Seiner selbst herkunftsabhängig sicher zu werden, macht Sie nicht etwa immobil und zukunftsunfähig - das reine Gegenteil ist der Fall. Herkunftssicherheit erhöht - und schwächt nicht - die Mobilität. Das ist der grundlegende Irrtum, das verkannt zu haben, der Totalemanzipationsideologen.
Die Emanzipationsideologen: Lübbes liebste Feinde. Und den Verächtern der Historie kann er gewichtige Argumente entgegensetzen. Wer etwa eroberte Amerika? Waren es nicht eben jene, die sich ihrer Geschichte, ihrer Tradition bewusst waren, wie wenige andere sonst? Waren es nicht die, die ihren Glauben, ihre Religion gegen widrigste Umstände weiter pflegen wollten - und eben darum den Aufbruch wagten? Auch religiös Unmusikalische können Lübbes Argument schwer abschlagen: Am mobilsten ist, wer weiß, warum er sich bewegt. Gedanken fördern und formen die Zukunft. Und so gab sich ein weiterer Lübbe'scher Lieblingsfeind ein Stelldichein: Karl Marx, dem die Gedanken der Philosophen bekanntlich viel zu schwach waren, mitnichten in der Lage, die Welt auch nur im Geringsten voranzutreiben.

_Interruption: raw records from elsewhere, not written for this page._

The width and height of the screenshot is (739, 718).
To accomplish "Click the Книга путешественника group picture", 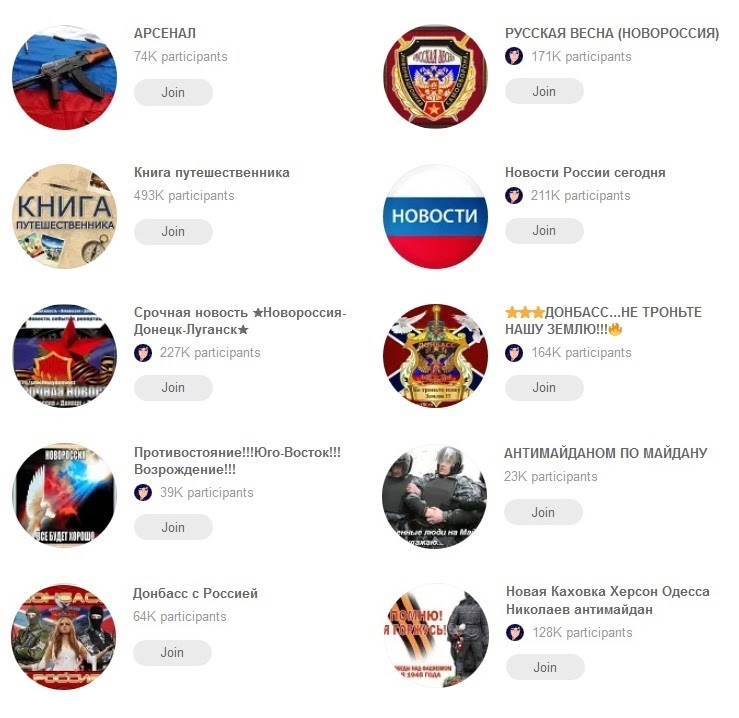I will coord(64,216).
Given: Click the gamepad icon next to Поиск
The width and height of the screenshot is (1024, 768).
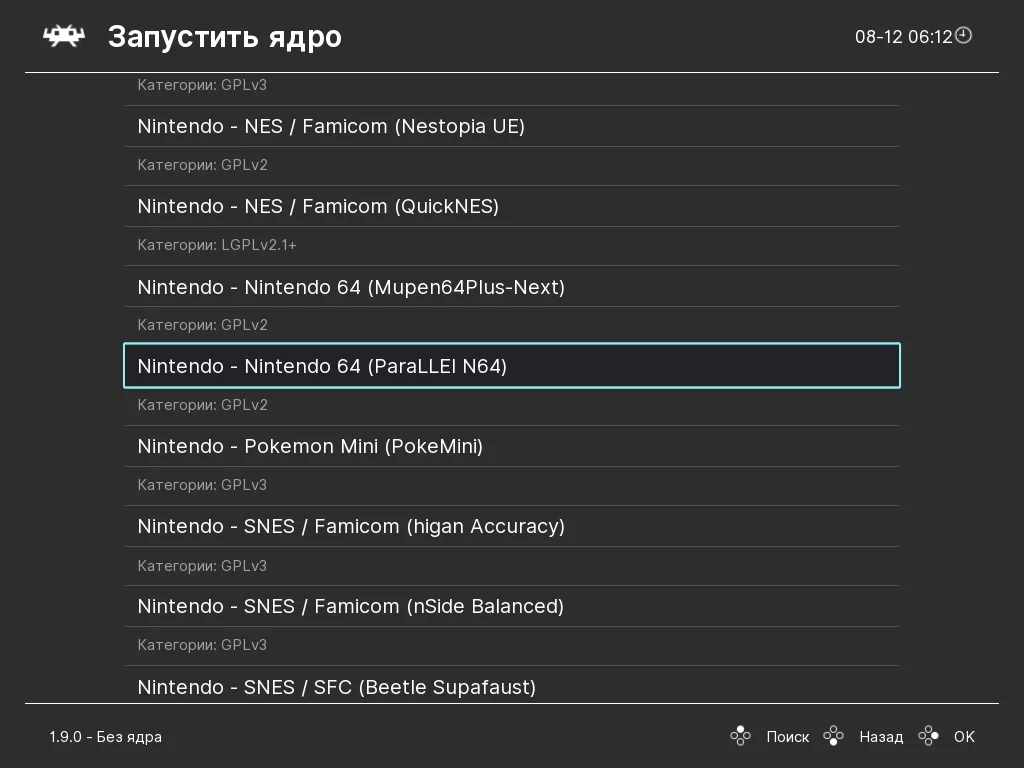Looking at the screenshot, I should click(x=740, y=737).
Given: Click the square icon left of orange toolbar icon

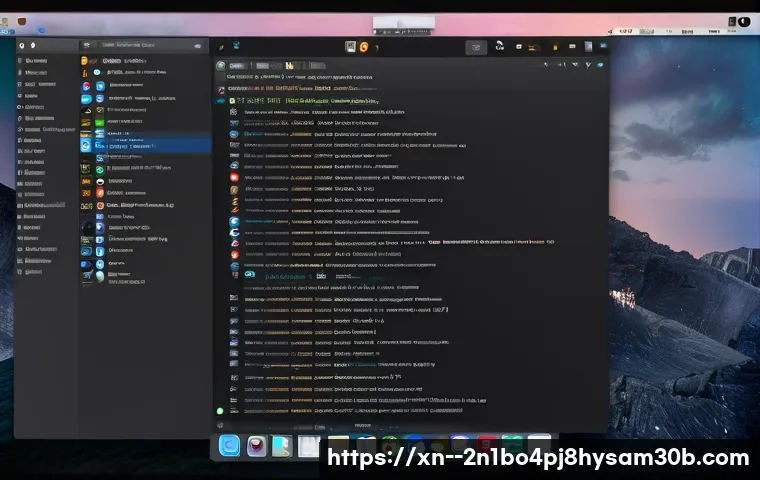Looking at the screenshot, I should (x=351, y=46).
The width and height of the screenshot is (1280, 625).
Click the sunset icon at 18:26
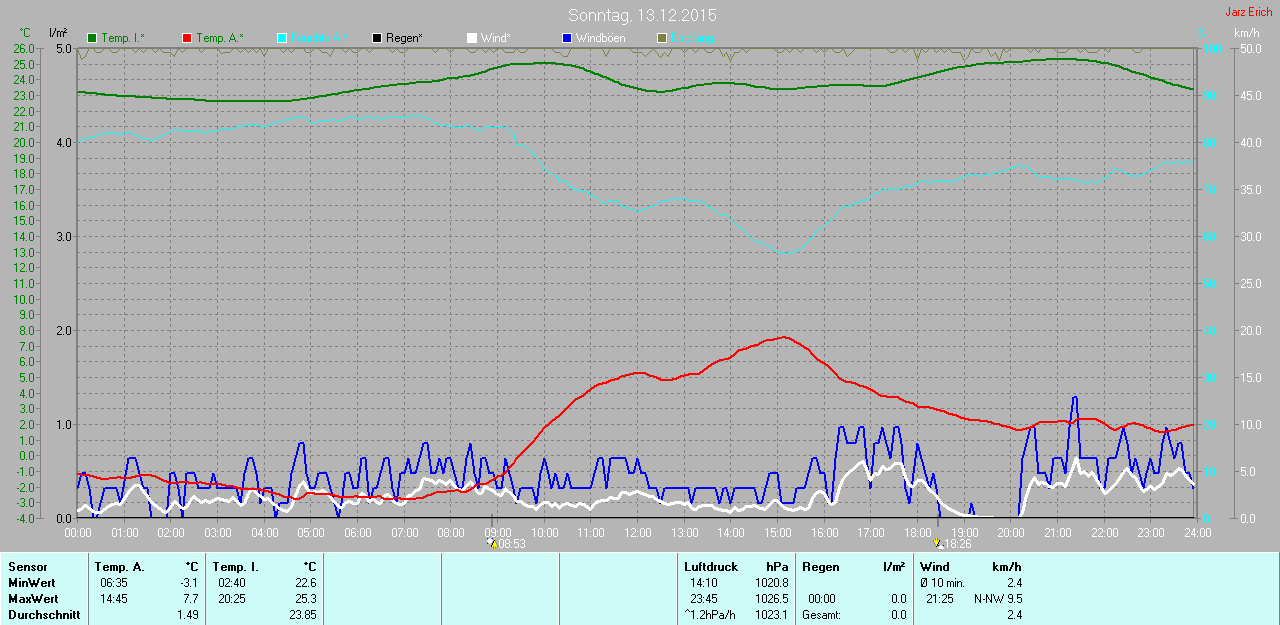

Ich meine, gegen Marx-Inschriften, auch wenn es Stuss-Sätze sind, wie der, dass die Philosophen die Welt nur verschieden interpretiert hätten, aber dass es darauf ankomme, darauf ankömmt, die Welt zu verändern, das steht ja im Eingang der Friedrichs-Wilhelm-Universität. Ich habe mich darüber dann mit leicht gespieltem Empörung geäußert: Was ist denn das, dieser Stuss-Satz in dieser Universität, in dieser großen Tradition? Ja, und dann war ich beruhigt: Es steht natürlich unter Denkmalschutz.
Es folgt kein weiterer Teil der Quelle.